### Lesetext

◆ ◆ ◆ ◆ ◆

Frau Präsidentin! Meine Damen und Herren! Herr Minister Töpfer! Ich bewundere immer den begnadeten Schönredner Töpfer - gerade bei diesem Etat.
Herr Willner hat sich Mühe gegeben, ihm nahezukommen.
Ich bin es eigentlich leid, hier immer als die Mekkertante aufzutreten,
und das immer wieder mit denselben Punkten. Aber wenn ich mir den Etat 1996 ansehe und wenn ich bedenke, wie die Etats des Jahres 1997 und der folgenden Jahre aussehen werden, stelle ich fest, daß die dramatisch schlecht sein werden. Ich finde, alle Fraktionen sollten das ernst nehmen und hier nicht darüber hinwegreden;
denn de facto sind wir an einem Punkt, an dem der
Haushalt fast nur noch aus bisherigen Verpflichtungen besteht und quasi keinen neuen Gestaltungs-
Franziska Eichstädt-Bohlig
raum bietet. Wir arbeiten nur noch ab und haben keinen neuen Handlungsspielraum. Ich meine, das ist ein Tatbestand, den wir wirklich nicht herunterreden sollten.
Erstens möchte ich zur Wohnungslosigkeit sprechen. Wir haben intensiv über Obdachlosigkeit und Wohnungslosigkeit geredet. Was erscheint im Haushalt dazu? - Nichts. Das finde ich skandalös.

◆ ◆ ◆ ◆ ◆

### Erfasste Daten
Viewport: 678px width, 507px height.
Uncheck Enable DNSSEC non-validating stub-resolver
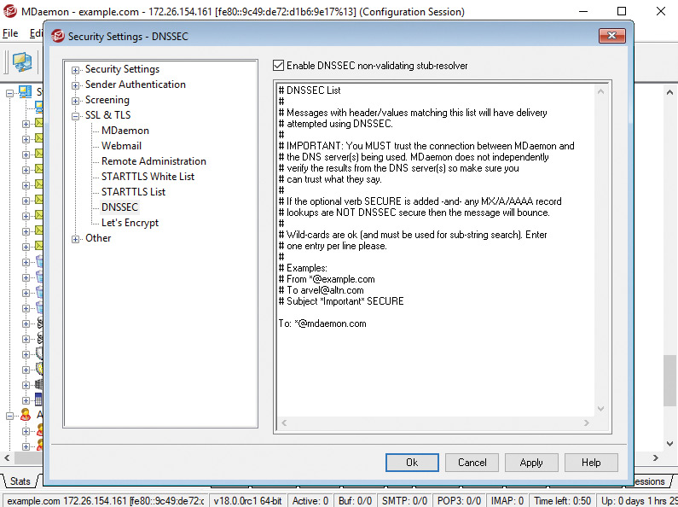[278, 66]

◆ ◆ ◆ ◆ ◆

### Arbeitsanweisungen
a) Geben Sie aus der Haushaltsrede den Wortlaut zwischen „Ich bin es eigentlich“ und „nicht herunterreden sollten.“ einschließlich dieser beiden Stellen unverändert wieder.
b) Zu welchem Thema soll laut der Haushaltsrede als Erstes gesprochen werden?
c) Setzen Sie die Haushaltsrede im Anschluss an ihren letzten Satz fort.

### Lösungen der Aufgaben
a)
Ich bin es eigentlich leid, hier immer als die Mekkertante aufzutreten,
und das immer wieder mit denselben Punkten. Aber wenn ich mir den Etat 1996 ansehe und wenn ich bedenke, wie die Etats des Jahres 1997 und der folgenden Jahre aussehen werden, stelle ich fest, daß die dramatisch schlecht sein werden. Ich finde, alle Fraktionen sollten das ernst nehmen und hier nicht darüber hinwegreden;
denn de facto sind wir an einem Punkt, an dem der
Haushalt fast nur noch aus bisherigen Verpflichtungen besteht und quasi keinen neuen Gestaltungs-
Franziska Eichstädt-Bohlig
raum bietet. Wir arbeiten nur noch ab und haben keinen neuen Handlungsspielraum. Ich meine, das ist ein Tatbestand, den wir wirklich nicht herunterreden sollten.

b) Zur Wohnungslosigkeit.

c)
Zweitens möchte ich etwas zum Wohngeld sagen. Im Zusammenhang mit dem Mietenüberleitungsrecht haben wir intensiv über das Wohngeld gesprochen. Herr Töpfer redet ständig davon, eine Strukturreform einleiten zu wollen. Ich habe deutlich verstanden: Es geht um eine Strukturreform, die eine Wohngeldabbaureform und keine Wohngeldsicherungsund -erhöhungsreform ist.
Zum ersten Mal ist sehr deutlich geworden, Herr Töpfer, was Sie unter Strukturreform verstehen. Sie sollten das auch den Mietern so deutlich sagen, und zwar sowohl denen, die pauschaliertes Wohngeld bekommen, als auch denen, die normales Wohngeld bekommen.
Drittens gehe ich auf den sozialen Wohnungsbau ein. Schon oft wurde gesagt, der soziale Wohnungsbau sei offenbar der Steinbruch für Transrapid, für das Wärmedämmprogramm usw. Wir haben praktisch keinen sozialen Wohnungsbau mehr.
Herr Braun, ich empfinde es mittlerweile als Witz, daß Sie den sozialen Wohnungsbau grundsätzlich nur noch als dritten Förderweg verstehen. Ich verstehe darunter einen Wohnungsbau, der für die bedürftigen Gruppen gedacht ist, der preiswerte Wohnungen bereitstellt und nicht den Besserverdienenden zur Verfügung steht.
Mehr brauche ich dazu, glaube ich, nicht zu sagen. Herr Großmann hat das mit Zahlen belegt und im Detail ausgeführt.
Herr Töpfer, ich finde es langsam ein bißchen peinlich, daß Sie im Sommer von großen Reformen des sozialen Wohnungsbaus reden, obwohl wir auf der einen Seite gar keinen Etat mehr haben, der diese Reformen ermöglichen könnte, und obwohl wir auf der anderen Seite Sozialwohnungen im Bestand haben, deren Sozialbindungen schneller auslaufen, als Sie Ihre Reform überhaupt auf den Tisch bringen können. Ich weiß gar nicht, wofür diese Reform gut sein soll.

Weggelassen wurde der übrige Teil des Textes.